### SOURCE DOCUMENT
☆ ☆ ☆ ☆
Embiid an All-Star, Horford is toast, and Sixers over .500!

It was a new level for Sixers fans: Getting insufferable about Joel Embiid's snub as an All-Star starter before it even actually happened. Embiid being overlooked for the mid-season classic last year, combined with him losing Rookie of the Year in the summer, combined with our general over-defensiveness and willingness to start s--t on the Internet, resulted in a days-long siege on any credible writer with the temerity to claim that Boston center Al Horford was more deserving of making the East first five than our JoJo.

We were jerks, but we were also right. And this time, we were actually validated twofold on TNT last night -- first by Joel actually being named an All-Star starter, then by him and the Sixers essentially creaming the Celtics and Horford in their subsequent matchup, ultimately winning 89-80 and moving over .500 for the first time in a month.
☆ ☆ ☆ ☆
### DIRECTIVE 1
Reproduce the records word for word, starting at the line with "Tap the blue" and ending with the line with "Looking at the screenshot, I should (x=65, y=63).", including both of those lines.

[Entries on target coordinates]
☆ ☆ ☆ ☆
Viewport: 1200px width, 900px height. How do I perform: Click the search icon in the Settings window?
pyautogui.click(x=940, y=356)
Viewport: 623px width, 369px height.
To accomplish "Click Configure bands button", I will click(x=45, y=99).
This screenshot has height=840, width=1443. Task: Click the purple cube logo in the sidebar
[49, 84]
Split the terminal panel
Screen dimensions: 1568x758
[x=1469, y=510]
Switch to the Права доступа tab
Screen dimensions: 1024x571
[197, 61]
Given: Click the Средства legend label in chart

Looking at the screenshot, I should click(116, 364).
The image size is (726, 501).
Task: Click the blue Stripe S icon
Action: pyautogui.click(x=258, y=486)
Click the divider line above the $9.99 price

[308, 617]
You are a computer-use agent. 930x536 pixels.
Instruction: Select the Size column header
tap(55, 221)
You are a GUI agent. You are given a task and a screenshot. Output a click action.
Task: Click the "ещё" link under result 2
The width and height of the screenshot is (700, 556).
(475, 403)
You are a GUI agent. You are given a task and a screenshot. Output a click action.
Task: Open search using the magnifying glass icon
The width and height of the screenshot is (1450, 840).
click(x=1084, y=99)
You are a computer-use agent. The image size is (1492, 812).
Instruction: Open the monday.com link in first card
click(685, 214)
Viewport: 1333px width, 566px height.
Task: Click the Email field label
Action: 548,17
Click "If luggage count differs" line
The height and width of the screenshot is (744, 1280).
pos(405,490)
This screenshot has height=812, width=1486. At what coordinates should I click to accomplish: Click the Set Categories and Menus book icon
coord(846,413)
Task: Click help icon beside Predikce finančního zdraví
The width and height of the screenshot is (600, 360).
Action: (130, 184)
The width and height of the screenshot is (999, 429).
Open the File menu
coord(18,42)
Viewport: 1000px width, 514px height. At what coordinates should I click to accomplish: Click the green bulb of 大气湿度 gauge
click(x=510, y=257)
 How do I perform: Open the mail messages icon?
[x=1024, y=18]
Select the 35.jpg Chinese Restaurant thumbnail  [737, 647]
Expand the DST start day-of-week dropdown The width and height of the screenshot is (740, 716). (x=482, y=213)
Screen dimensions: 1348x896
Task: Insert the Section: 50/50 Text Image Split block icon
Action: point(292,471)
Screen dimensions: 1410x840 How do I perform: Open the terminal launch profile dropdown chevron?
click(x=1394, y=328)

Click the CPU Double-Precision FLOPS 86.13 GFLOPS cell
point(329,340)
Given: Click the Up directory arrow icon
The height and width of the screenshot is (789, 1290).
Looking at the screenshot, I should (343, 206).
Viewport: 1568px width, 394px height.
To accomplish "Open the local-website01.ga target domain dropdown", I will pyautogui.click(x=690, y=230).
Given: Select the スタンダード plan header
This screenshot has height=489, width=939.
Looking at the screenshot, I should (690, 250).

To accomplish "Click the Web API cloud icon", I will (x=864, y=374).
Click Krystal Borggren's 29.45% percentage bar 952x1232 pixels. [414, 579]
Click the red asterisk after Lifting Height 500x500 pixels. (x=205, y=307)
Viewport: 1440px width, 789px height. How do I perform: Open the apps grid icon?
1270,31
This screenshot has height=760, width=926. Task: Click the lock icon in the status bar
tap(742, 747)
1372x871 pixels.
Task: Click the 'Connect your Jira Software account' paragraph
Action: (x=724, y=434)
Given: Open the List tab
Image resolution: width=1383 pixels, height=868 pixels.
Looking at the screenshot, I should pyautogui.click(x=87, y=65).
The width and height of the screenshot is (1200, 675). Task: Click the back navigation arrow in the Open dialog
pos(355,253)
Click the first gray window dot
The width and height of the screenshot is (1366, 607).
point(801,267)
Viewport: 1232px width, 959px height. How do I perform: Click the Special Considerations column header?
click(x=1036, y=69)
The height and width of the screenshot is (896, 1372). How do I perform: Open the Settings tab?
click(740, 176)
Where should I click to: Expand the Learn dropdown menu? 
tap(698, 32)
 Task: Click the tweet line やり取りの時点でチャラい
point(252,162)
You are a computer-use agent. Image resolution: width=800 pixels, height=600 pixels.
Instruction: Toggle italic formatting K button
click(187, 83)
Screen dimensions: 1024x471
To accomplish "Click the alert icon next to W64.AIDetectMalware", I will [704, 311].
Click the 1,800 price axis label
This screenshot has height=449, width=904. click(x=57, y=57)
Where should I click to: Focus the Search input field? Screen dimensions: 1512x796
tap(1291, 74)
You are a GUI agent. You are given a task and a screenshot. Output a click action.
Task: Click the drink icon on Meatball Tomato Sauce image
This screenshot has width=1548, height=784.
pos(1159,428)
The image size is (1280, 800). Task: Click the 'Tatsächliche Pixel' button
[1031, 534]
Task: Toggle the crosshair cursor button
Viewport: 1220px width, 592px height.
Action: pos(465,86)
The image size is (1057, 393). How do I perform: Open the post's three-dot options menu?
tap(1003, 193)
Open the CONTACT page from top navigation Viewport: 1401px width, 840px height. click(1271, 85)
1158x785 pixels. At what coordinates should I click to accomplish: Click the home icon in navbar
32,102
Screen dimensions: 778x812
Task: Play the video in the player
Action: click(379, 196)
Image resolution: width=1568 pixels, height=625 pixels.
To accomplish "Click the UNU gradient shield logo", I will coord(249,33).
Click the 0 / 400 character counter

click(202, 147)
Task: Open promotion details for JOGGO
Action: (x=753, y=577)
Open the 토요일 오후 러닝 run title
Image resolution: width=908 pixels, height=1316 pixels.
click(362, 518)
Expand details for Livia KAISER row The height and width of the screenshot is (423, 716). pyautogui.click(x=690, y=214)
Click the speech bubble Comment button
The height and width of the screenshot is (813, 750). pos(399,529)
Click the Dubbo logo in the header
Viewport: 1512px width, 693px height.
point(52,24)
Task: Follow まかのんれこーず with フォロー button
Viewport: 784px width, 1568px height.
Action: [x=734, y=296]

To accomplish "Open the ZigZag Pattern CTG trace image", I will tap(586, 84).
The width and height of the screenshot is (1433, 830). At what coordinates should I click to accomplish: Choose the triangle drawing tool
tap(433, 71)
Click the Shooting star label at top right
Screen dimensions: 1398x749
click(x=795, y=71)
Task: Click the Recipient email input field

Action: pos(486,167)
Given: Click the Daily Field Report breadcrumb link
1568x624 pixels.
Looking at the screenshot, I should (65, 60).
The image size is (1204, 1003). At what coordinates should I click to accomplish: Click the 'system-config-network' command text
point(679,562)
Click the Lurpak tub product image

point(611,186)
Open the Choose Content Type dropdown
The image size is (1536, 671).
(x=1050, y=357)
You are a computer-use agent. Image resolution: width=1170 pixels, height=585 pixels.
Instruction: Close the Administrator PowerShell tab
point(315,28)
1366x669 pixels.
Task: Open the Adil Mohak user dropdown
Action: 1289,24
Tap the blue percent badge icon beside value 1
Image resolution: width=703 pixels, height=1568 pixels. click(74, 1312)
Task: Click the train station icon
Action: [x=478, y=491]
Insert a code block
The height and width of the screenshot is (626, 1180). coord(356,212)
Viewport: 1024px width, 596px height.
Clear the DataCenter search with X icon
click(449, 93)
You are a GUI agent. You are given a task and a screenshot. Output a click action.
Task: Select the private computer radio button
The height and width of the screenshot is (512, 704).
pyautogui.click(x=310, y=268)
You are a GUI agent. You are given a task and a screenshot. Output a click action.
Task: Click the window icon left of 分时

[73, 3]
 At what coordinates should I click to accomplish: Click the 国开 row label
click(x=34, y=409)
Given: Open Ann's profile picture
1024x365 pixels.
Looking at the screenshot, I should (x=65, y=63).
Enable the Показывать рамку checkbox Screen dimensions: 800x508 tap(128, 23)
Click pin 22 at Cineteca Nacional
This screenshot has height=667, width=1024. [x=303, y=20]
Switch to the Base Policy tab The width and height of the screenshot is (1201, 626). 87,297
☆ ☆ ☆ ☆
### DIRECTIVE 2
Continue the piece about Embiid's All-Star selection and the Sixers' win over the Celtics from the point where it stops.

### ANSWER 1
Tap the blue percent badge icon beside value 1
Image resolution: width=703 pixels, height=1568 pixels. click(74, 1312)
Task: Click the train station icon
Action: [x=478, y=491]
Insert a code block
The height and width of the screenshot is (626, 1180). coord(356,212)
Viewport: 1024px width, 596px height.
Clear the DataCenter search with X icon
click(449, 93)
You are a GUI agent. You are given a task and a screenshot. Output a click action.
Task: Select the private computer radio button
The height and width of the screenshot is (512, 704).
pyautogui.click(x=310, y=268)
You are a GUI agent. You are given a task and a screenshot. Output a click action.
Task: Click the window icon left of 分时

[73, 3]
 At what coordinates should I click to accomplish: Click the 国开 row label
click(x=34, y=409)
Given: Open Ann's profile picture
1024x365 pixels.
Looking at the screenshot, I should (x=65, y=63).

### ANSWER 2
First, the All-Star spot: I mean, darn tootin'. You don't need to go particularly deep into Joel Embiid's sophomore season in the NBA to determine he's starter-worthy. You could look at his exceedingly impressive stat line (24 & 11 with two blocks on 49% shooting), or equally formidable advanced stats (a 23.3 PER, a top ten defensive rating, sixth in Player Impact Estimate). You could look at how his on-off splits affect the Sixers' net rating -- they're nine points better on offense and eight better on defense when he's out there -- or just look at the Sixers' record with him playing (19-13) vs. when he's not (2-7). Or, you could just look at him playing in a game like Thursday night's, and count the number of times you end up shaking your head in grateful disbelief. He's an All-Star, and he deserves to be out at opening tip.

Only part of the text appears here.